Does that mean it's moving between rich and lean because air is getting into the fuel system somewhere?


----------



## iowagold (Jan 22, 2020)

yea
it could be low fuel level in the bowl....
or too much vibration at the bowl causing the fuel to dance and get air in it like an emulsion....
do you have an afr meter? 
you can see what the mixture is doing with an air fuel ratio meter..
or you can smell the exhaust....


----------



## iowagold (Jan 22, 2020)

hey does it run any different with the side covers off?


----------



## ChrisKinlaw (Feb 7, 2021)

actually, yes, it does run differently with the side covers off. in both situations, it's having the issue of rpm's going up, but the engine rpm's run probably 250-300 rpms higher with the side cover on. the overall rpms are definitely lower with the side cover off.


----------



## iowagold (Jan 22, 2020)

yup the fan is sucking the air out of the carb inlet.
is there room to do a air inlet for the air box through the side cover?
i used a grommet for the plastic trim and then foam on the inside cover.

this stops the power robbing cooling fan from sucking the intake air out of the air box intake port.

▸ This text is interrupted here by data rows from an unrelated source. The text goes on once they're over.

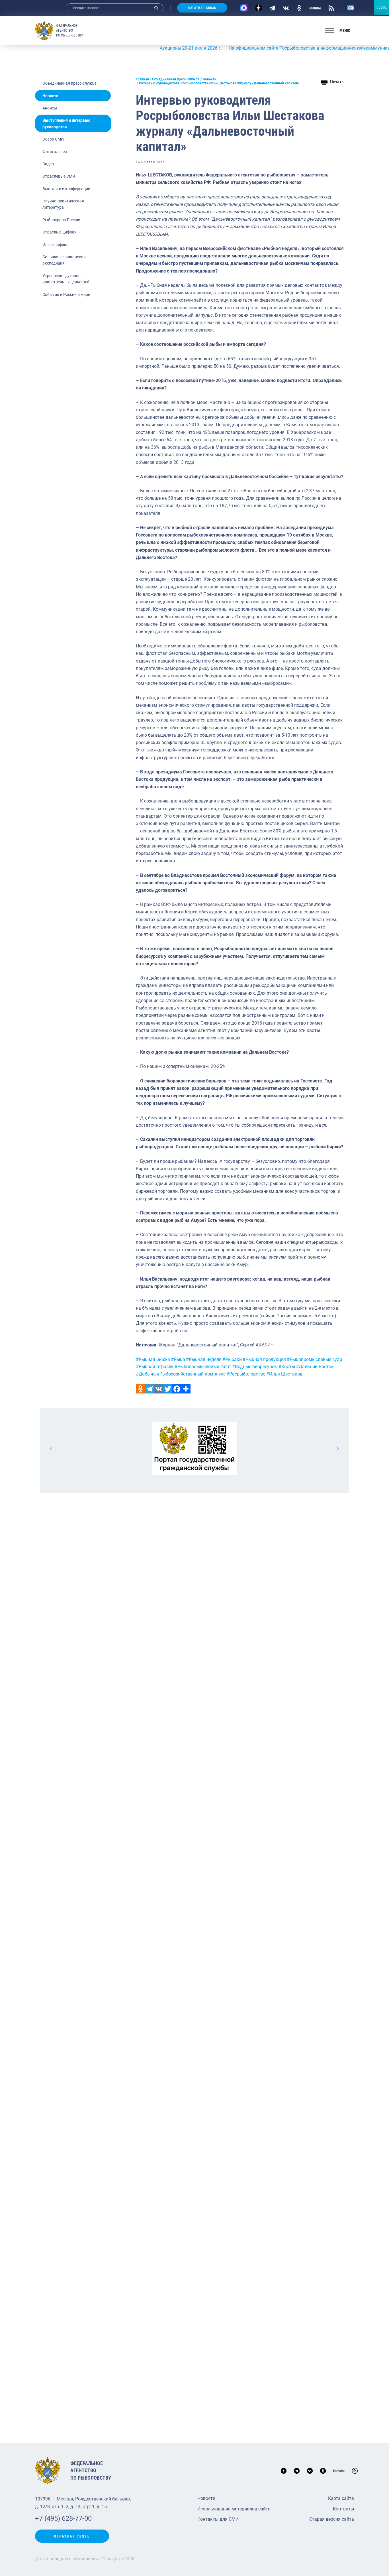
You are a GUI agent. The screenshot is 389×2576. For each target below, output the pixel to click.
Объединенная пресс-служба (69, 83)
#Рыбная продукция (264, 1359)
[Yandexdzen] (258, 7)
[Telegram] (272, 8)
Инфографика (55, 244)
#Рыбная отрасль (155, 1366)
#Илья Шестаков (284, 1374)
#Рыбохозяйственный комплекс (191, 1374)
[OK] (299, 8)
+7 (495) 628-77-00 (63, 2518)
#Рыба (178, 1359)
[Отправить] (186, 1388)
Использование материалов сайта (234, 2509)
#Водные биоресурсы (255, 1366)
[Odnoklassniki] (140, 1388)
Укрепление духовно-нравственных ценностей (65, 278)
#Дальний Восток (315, 1366)
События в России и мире (66, 294)
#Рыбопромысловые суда (314, 1359)
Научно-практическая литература (63, 204)
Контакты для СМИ (218, 2519)
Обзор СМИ (53, 139)
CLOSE (381, 7)
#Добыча (146, 1374)
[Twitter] (167, 1388)
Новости (50, 96)
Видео (48, 164)
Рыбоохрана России (61, 220)
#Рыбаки (232, 1359)
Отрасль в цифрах (59, 232)
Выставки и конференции (66, 188)
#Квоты (287, 1366)
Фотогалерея (54, 151)
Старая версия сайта (331, 2519)
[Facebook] (176, 1388)
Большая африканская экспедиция (64, 260)
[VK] (286, 8)
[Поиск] (156, 7)
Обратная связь (202, 8)
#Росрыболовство (245, 1374)
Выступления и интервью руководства (66, 123)
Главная (142, 79)
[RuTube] (315, 8)
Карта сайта (341, 2498)
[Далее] (337, 1448)
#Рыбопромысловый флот (203, 1366)
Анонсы (49, 108)
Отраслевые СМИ (58, 176)
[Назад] (51, 1448)
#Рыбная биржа (153, 1359)
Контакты (343, 2509)
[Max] (243, 7)
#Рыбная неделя (204, 1359)
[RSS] (331, 8)
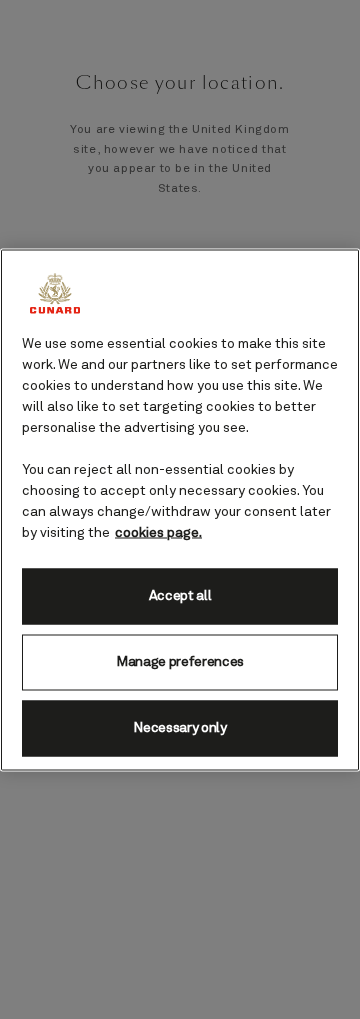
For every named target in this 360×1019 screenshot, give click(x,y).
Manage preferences (180, 662)
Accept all (180, 596)
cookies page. (158, 532)
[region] (180, 509)
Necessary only (180, 728)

some where i have pix of this mod.


----------



## ChrisKinlaw (Feb 7, 2021)

I’m having a little trouble visualizing. Would this modification improve the reving or just allow the unit to function better?


----------



## ChrisKinlaw (Feb 7, 2021)

I still think I moved the position of the servo a little when I was removing the carb. I had to drill out a stuck bolt. When the bolt released, right at the servo arm, the servo separated from the carb right at that point so the arm was likely moved. If that did happen, I’m thinking that would have the throttle slightly out of position, particularly at the ends of its travel and might cause the servo to hunt. I’m thinking that I could remove the carb and look at the throttle position. I guess it should be completely closed. Is that right. Any ideas if this could be the issue and if so how to resolve?


----------



## iowagold (Jan 22, 2020)

hummm...
snap some pix please.


----------



## ChrisKinlaw (Feb 7, 2021)

Okay, I’m going to take it off tonight and will send some pictures.


----------



## ChrisKinlaw (Feb 7, 2021)

Even though it's a brand new carb, I decided to pull it off and have a look. At first, I couldn't get a piece of wire brush through the passage. With a bit of work, the wire finally made it through. After I got that cleaned out I sprayed it with a little carb cleaner. The float, bowl, etc were in great shape. I tried to make sure the servo was in the right position relative to throttle. I put it back together, without the sides. The unit was running very well and I had it set around 3400 rpms with Eco on. I put the sides on and buttoned it back up. The rpms went up to about 3700 and would stay there a while then eventually come back down to maybe 3550. Its running now better than it was but not as well as it was running at first. I'm thinking the issue is either lack of air with the sides on or else maybe the pilot immediately plugged up again once it ran for a while. The tank is extremely clean, I have a brand new fuel filter.


----------



## ChrisKinlaw (Feb 7, 2021)

When I tried to crank it again, it wouldn't start. I waited 15 minutes, no start. Waited 45 minutes, no start. I've never had problems starting it, so this is a new problem.


----------



## LaSwamp (Mar 16, 2021)

ChrisKinlaw said:


> When I tried to crank it again, it wouldn't start. I waited 15 minutes, no start. Waited 45 minutes, no start. I've never had problems starting it, so this is a new problem.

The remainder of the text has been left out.